Brad Blickstein is an expert on the legal industry and legal operations. He is principal at Blickstein Group and publisher of the Annual Law Department Operations Survey, which provides insights into the legal operations business. We talked to Brad about his recent induction as a fellow in the College of Law Practice Management (COLPM).
Can you talk a little about what the Blickstein Group does and how you came to be a fellow in the College of Law Practice Management?
Blickstein Group is a research and advisory firm, which consults with a number of firms and legal service providers. Since 2008, we have also published the Annual Law Department Operations (LDO) survey, which has really become the seminal research piece on the legal operations field as it has developed and grown. We also have a new Legal AI Efficacy Report, which investigates the specific problems AI-powered legal tools are designed to solve and how effective they actually are in solving them.
My nomination to the COLPM emerged out of that work, plus I’m a co-founder of the Corporate Legal Times, a publication that has evolved to become Inside Counsel, now owned by ALM Media. It seems my work over the last 30 years has been reasonably innovative and meaningful to those working in the practice of law.
What excites you about being included in this year’s group of new fellows?
The COLPM has been around for about 20 years, and the membership is made up of people who are thought leaders and innovators, effecting change and improvement in the legal industry. I’m thrilled to be recognized alongside them.
I’m especially pleased to be inducted alongside some of this year’s new members. The organization no longer focuses mostly on law firms and now also includes more fellows from the in-house and legal ops side; several of this year’s inductees represent that added focus, and I’ve worked with many of them. For example, David Cambria is my partner in the LDO survey; Reese Arrowsmith and Vincent Cordo are on the LDO survey advisory board; Farrah Pepper is on the advisory board for the Legal AI Efficacy Report; Stephanie Corey is a well-known early advocate for the value of legal ops; Jason Barnwell is doing some amazing things at Microsoft; and Bob Taylor has Liberty Mutual on the bleeding edge. It’s exciting to become a member at the same time as these people.
The COLPM recognizes innovation and can see where the industry is heading. Operations and in-house counsel are now increasingly represented, just as many early law firm marketers became members when that function began to gain prominence.
Does being a fellow present you with new collaboration opportunities?

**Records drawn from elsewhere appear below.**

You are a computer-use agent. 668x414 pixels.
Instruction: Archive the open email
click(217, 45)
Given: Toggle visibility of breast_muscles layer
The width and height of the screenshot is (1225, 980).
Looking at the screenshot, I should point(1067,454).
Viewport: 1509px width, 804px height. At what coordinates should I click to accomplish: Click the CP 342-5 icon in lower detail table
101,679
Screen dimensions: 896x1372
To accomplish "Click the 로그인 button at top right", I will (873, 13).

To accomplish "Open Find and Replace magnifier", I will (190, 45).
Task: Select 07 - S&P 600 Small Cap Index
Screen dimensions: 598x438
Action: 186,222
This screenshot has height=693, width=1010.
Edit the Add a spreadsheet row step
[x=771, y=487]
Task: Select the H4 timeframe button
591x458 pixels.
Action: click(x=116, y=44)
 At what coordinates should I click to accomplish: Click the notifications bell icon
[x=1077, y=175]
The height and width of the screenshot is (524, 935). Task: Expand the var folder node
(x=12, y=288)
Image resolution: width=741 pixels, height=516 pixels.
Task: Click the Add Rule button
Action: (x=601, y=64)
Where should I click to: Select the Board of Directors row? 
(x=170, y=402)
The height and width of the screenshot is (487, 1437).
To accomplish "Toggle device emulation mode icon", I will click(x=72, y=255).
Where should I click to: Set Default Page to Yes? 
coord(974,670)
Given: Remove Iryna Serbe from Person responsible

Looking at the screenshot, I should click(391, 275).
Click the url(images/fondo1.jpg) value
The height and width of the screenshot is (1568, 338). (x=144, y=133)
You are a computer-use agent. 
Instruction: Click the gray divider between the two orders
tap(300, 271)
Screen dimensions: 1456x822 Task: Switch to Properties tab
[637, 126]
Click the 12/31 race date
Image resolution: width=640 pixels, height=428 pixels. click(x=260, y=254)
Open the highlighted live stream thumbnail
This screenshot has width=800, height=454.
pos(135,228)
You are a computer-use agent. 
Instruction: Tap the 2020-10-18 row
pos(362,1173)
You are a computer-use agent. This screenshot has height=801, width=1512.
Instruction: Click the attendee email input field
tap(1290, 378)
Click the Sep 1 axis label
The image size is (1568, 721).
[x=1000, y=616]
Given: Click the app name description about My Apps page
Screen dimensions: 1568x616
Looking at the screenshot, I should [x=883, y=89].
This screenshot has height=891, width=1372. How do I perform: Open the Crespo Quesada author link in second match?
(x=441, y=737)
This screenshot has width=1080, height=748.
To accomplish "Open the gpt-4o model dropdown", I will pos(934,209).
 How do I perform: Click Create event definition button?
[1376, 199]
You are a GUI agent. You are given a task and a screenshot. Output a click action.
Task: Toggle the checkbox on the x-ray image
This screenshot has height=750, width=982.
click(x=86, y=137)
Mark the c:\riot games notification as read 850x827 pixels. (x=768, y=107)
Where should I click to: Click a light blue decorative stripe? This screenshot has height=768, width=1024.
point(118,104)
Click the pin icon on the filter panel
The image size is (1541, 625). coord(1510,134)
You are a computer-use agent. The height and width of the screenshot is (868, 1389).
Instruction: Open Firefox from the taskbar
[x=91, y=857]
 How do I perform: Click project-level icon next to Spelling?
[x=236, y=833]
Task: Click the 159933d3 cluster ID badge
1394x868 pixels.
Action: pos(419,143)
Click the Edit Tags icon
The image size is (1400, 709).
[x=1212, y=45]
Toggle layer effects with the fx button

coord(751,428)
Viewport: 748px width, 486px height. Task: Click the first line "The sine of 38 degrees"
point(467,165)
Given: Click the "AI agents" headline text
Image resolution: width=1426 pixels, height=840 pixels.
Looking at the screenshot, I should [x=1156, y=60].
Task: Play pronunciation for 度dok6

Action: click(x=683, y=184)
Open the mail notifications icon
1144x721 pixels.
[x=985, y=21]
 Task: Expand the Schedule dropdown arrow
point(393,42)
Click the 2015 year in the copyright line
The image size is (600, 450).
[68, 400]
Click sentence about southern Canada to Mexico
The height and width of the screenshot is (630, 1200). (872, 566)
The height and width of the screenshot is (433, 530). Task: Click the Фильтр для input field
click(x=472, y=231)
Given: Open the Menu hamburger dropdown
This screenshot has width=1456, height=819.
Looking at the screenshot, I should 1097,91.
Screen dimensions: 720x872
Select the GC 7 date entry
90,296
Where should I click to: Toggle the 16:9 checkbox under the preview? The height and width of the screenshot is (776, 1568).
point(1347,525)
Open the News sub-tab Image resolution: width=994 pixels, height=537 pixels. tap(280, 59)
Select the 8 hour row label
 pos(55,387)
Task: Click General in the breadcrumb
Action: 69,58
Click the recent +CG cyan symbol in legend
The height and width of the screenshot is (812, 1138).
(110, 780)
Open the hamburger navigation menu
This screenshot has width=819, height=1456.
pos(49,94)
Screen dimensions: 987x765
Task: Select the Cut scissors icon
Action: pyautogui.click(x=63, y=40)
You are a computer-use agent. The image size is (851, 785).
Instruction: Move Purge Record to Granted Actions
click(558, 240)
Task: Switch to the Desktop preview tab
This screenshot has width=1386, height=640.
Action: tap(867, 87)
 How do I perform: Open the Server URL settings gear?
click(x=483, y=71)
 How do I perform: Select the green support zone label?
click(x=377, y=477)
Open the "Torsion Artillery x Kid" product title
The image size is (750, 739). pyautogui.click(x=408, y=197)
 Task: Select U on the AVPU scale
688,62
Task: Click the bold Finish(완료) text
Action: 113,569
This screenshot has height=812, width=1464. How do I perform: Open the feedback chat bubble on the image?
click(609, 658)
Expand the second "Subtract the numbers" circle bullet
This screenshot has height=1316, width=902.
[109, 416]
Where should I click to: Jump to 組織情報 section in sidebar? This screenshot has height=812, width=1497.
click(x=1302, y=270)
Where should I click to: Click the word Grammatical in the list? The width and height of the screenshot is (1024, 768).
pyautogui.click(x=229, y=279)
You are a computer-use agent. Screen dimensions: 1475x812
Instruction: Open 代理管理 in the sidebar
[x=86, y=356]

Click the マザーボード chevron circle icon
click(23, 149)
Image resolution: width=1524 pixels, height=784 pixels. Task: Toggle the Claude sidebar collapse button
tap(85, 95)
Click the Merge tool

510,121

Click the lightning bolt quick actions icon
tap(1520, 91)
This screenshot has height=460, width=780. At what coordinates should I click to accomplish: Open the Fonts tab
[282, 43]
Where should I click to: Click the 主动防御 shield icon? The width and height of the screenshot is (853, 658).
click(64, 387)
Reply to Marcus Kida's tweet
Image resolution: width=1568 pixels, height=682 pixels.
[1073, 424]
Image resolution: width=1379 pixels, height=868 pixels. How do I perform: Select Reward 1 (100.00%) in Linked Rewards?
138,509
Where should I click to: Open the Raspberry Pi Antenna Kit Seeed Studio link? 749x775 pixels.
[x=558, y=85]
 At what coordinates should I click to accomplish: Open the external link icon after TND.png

Yes, and I’m looking forward to taking advantage of those opportunities. One thing that’s very impressive about the COLPM is the collegiality – many members, who I didn’t even know, have reached out to congratulate me, and many sought me out at the induction ceremony. I already knew a lot of members, and several of them were eager to introduce me to others I hadn’t met yet. It’s a very collaborative atmosphere. I’m not sure yet where it will lead but, but I’ve met a lot of very smart people since I joined – that’s a good sign!
Are there any College of Law Practice Management programs that you plan to participate in?
There are publications I’m interested in, but the main thing I’m looking forward to is the annual combined induction and Futures conference. This is a two-day event, featuring a black-tie induction ceremony, with enormous networking and educational value. Every year, the event brings people together and is really powerful, even after the official events end in the evening. That’s when you often end up having the cool, breakthrough ideas and meeting people who can change how you do business.
For example, law firm business development is something I haven’t had a great deal of experience with over the years. But as a member of the COLPM, I’m now planting new roots with folks who are much more familiar with the function and learning more about their interesting work.
More generally, what do you think are the most promising recent developments in the area of legal operations? Which recent trends are most likely to have the greatest positive impact on in-house legal organizations?
When I started the LDO survey 12 years ago, we found 34 people who could credibly say that they worked in in-house ops. The rise since then has been huge. Even though it may still be somewhat ill-defined, the rise in the legal ops role is really valuable.
Also, more and more we are heading toward being a data-based industry with respect to pricing and outside counsel, so companies can better understand which firms to use. It started in-house with ops professionals, and now we’re seeing both pricing and legal ops staff at firms as well. On the outside counsel side, it makes sense to have someone on staff for the clients’ legal ops folks to collaborate with and bounce ideas off of.
Is there anything else about being in the COLPM that you wanted to mention?
Yes – how much I respect the other fellows in the organization. I’ve never worked for a firm or in a law department myself, and I am very grateful to be included. It’s a self-perpetuating organization in which existing fellows nominated me, and then the board accepted me. That is truly an honor.